Put the lines that start at the one containing "Screen dimensions: 1366x768" and end at the one containing "Click the GameServer", both included, into a numbered list. Leave out blank lines and any lines outside that span.

Entries taken from a collection
---
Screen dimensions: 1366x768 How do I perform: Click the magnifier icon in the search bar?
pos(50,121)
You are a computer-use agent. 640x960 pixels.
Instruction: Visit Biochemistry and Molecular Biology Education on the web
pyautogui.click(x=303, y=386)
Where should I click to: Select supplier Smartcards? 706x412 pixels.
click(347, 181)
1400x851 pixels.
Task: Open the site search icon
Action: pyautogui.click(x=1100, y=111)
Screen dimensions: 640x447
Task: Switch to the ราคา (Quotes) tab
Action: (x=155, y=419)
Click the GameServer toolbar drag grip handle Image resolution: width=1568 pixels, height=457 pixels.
---
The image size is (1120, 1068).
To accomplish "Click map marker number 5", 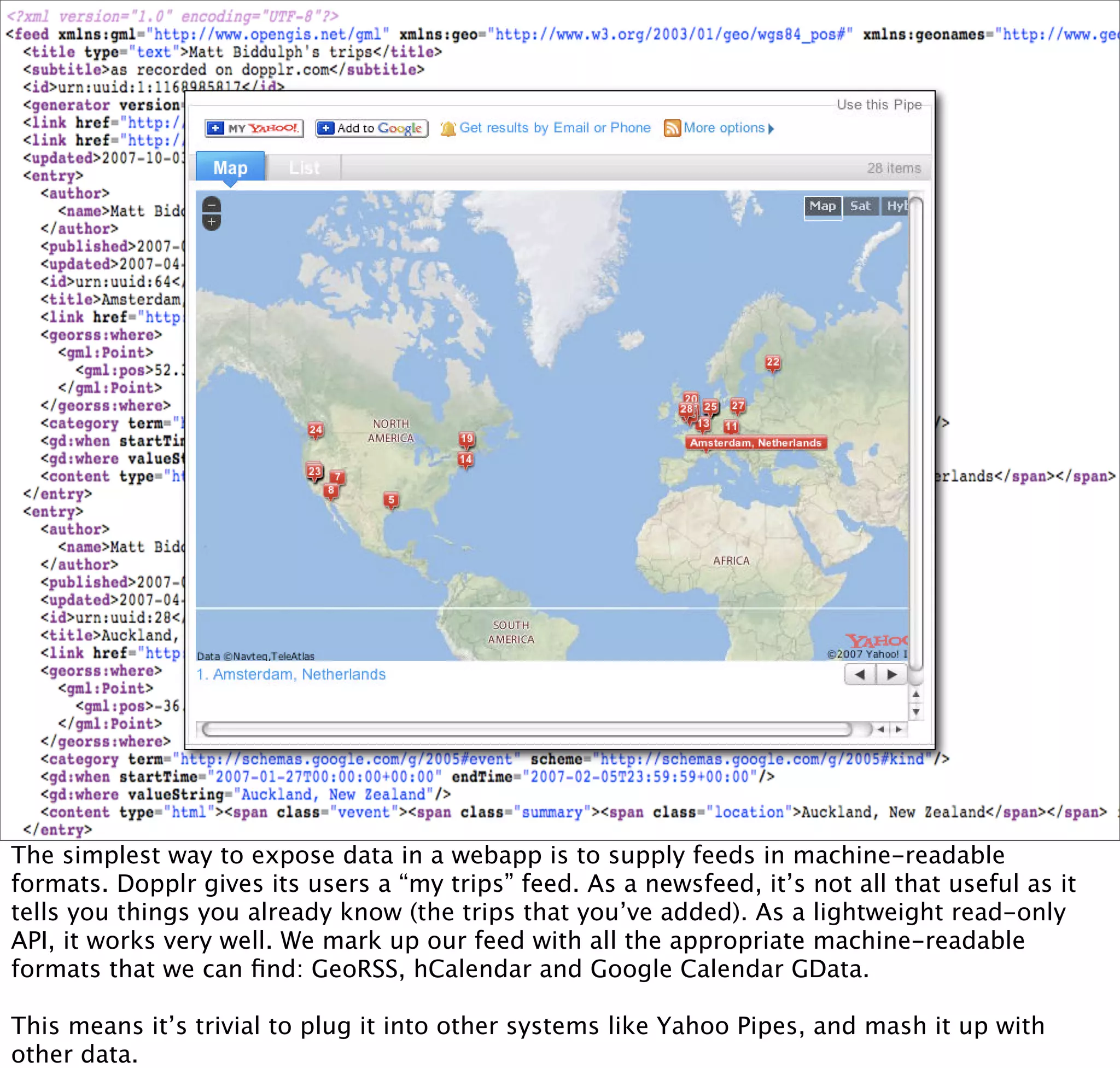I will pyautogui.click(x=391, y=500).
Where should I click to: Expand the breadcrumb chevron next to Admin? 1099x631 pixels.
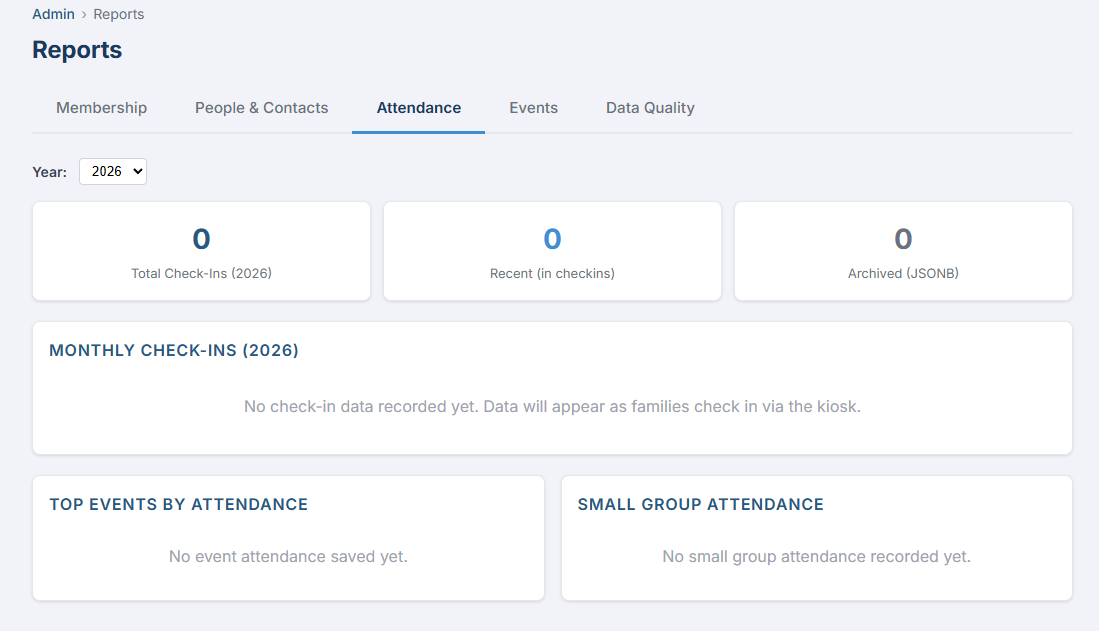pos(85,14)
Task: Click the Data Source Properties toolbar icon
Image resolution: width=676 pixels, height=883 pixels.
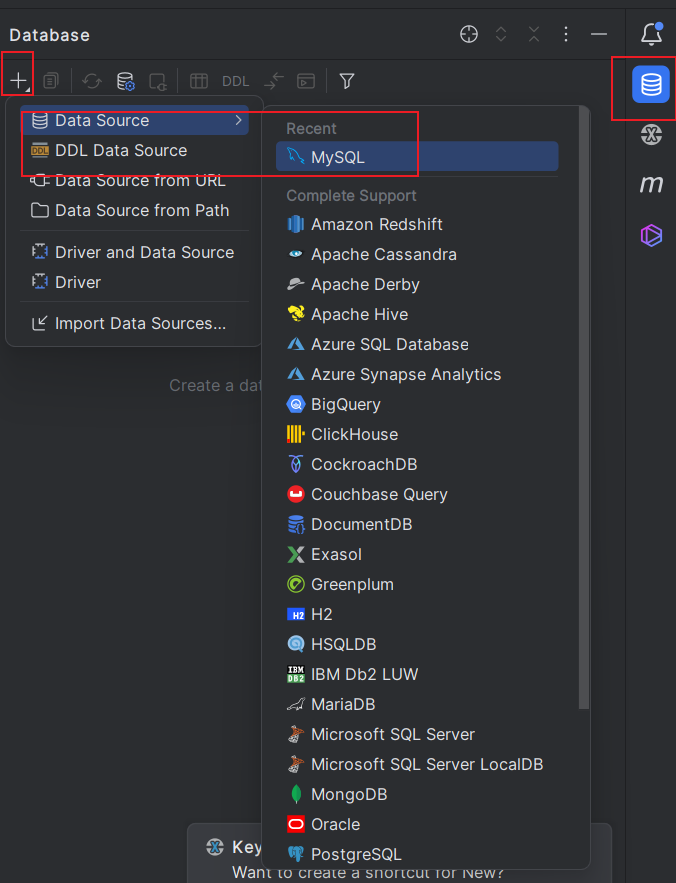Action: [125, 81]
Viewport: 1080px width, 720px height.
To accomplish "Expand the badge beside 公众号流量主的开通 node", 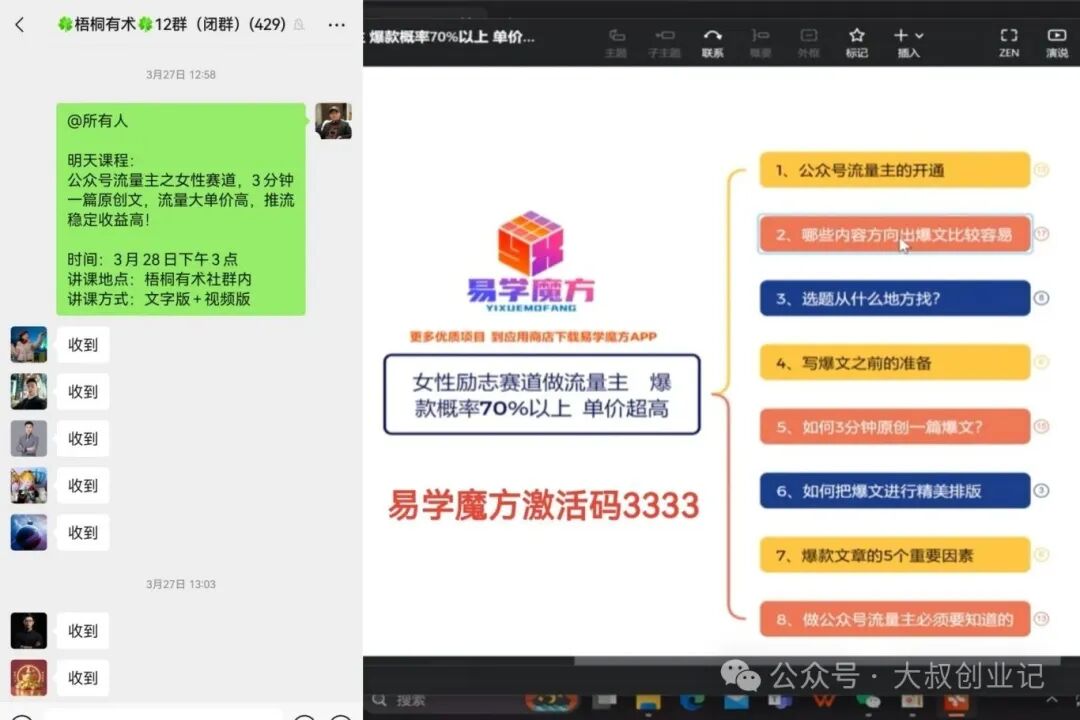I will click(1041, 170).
---
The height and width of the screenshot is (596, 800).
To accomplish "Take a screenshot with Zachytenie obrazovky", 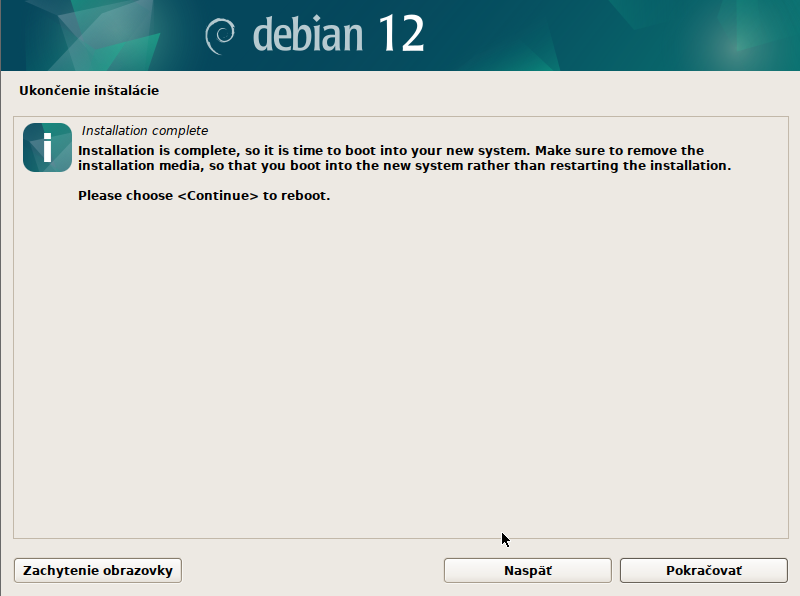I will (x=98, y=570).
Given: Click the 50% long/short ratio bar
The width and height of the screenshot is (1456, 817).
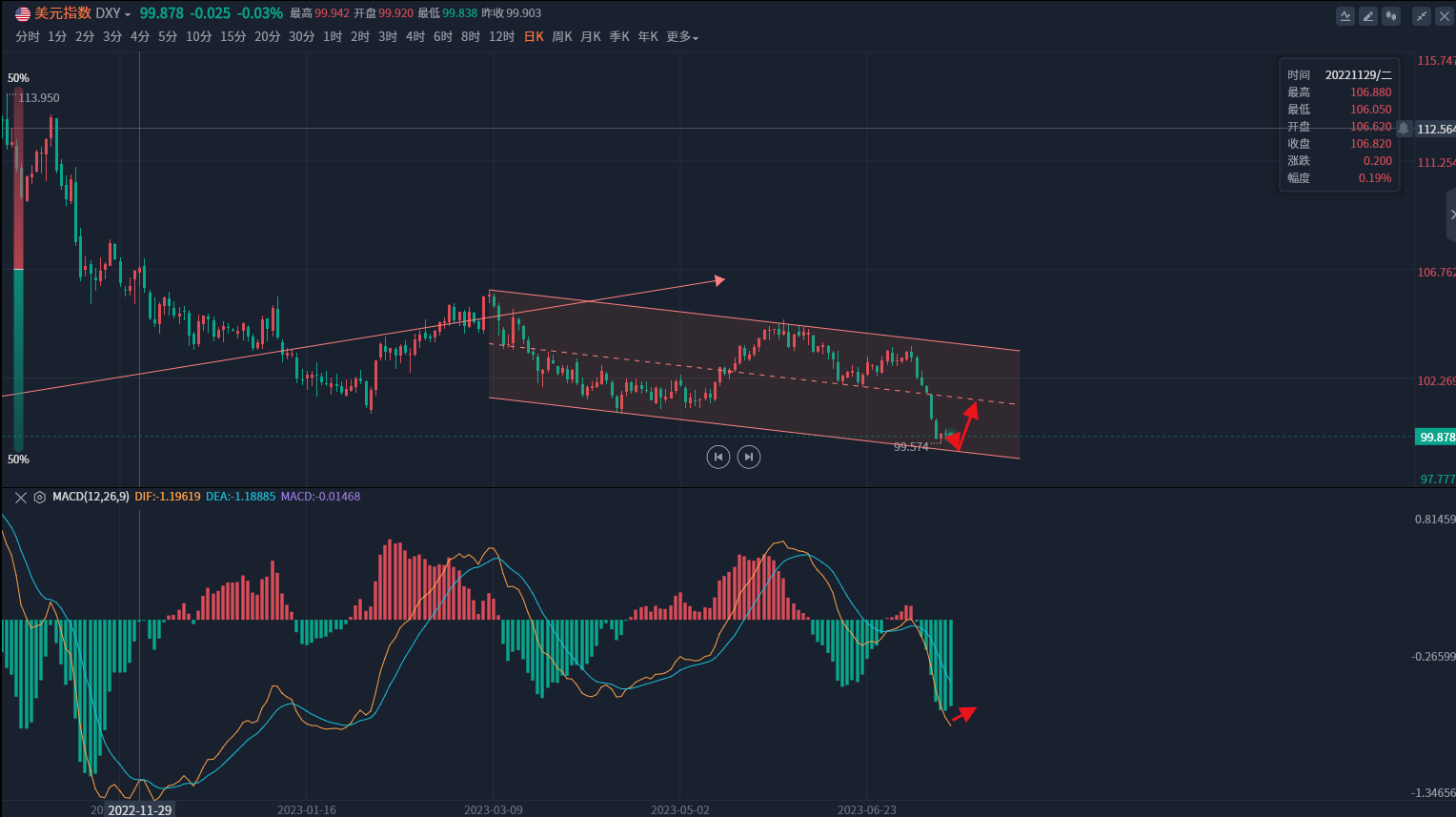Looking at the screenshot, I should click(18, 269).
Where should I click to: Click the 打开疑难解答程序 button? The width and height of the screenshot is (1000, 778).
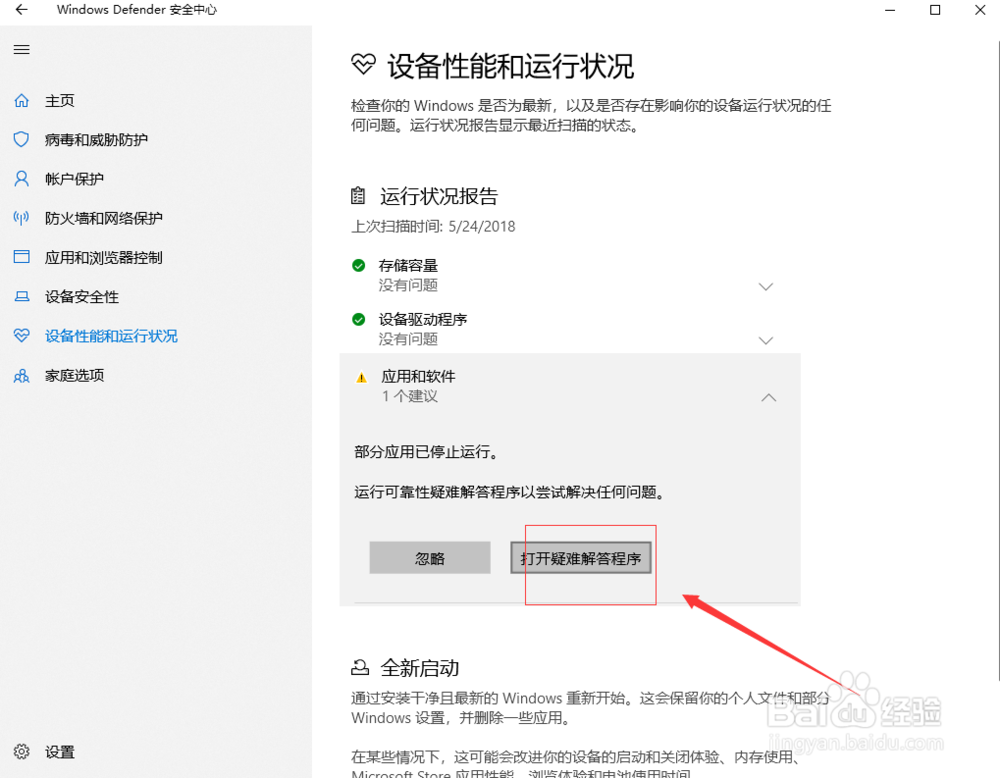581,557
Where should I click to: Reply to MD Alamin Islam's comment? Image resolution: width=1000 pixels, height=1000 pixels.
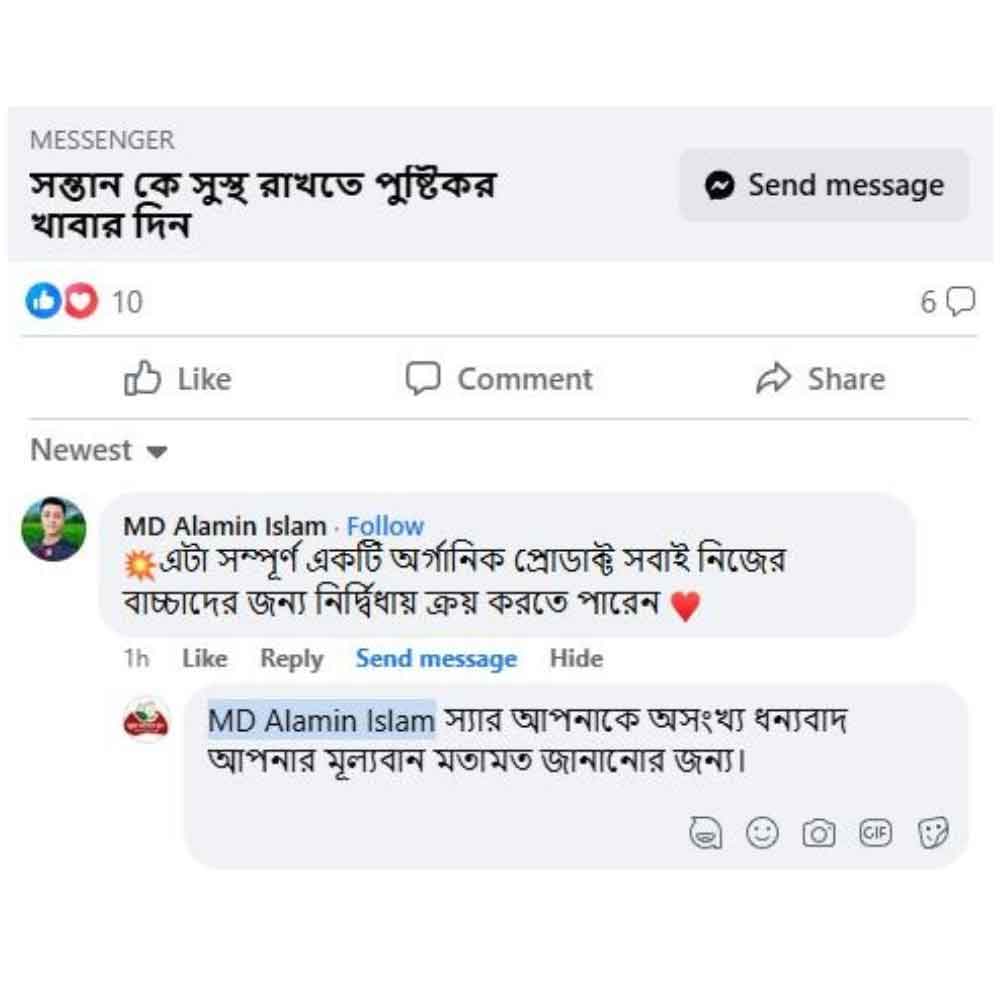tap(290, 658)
---
Task answer:
1. Screen dimensions: 1366x768 How do I perform: Click the magnifier icon in the search bar?
2. pos(50,121)
3. You are a computer-use agent. 640x960 pixels.
4. Instruction: Visit Biochemistry and Molecular Biology Education on the web
5. pyautogui.click(x=303, y=386)
6. Where should I click to: Select supplier Smartcards? 706x412 pixels.
7. click(347, 181)
8. 1400x851 pixels.
9. Task: Open the site search icon
10. Action: pyautogui.click(x=1100, y=111)
11. Screen dimensions: 640x447
12. Task: Switch to the ราคา (Quotes) tab
13. Action: (x=155, y=419)
14. Click the GameServer toolbar drag grip handle Image resolution: width=1568 pixels, height=457 pixels.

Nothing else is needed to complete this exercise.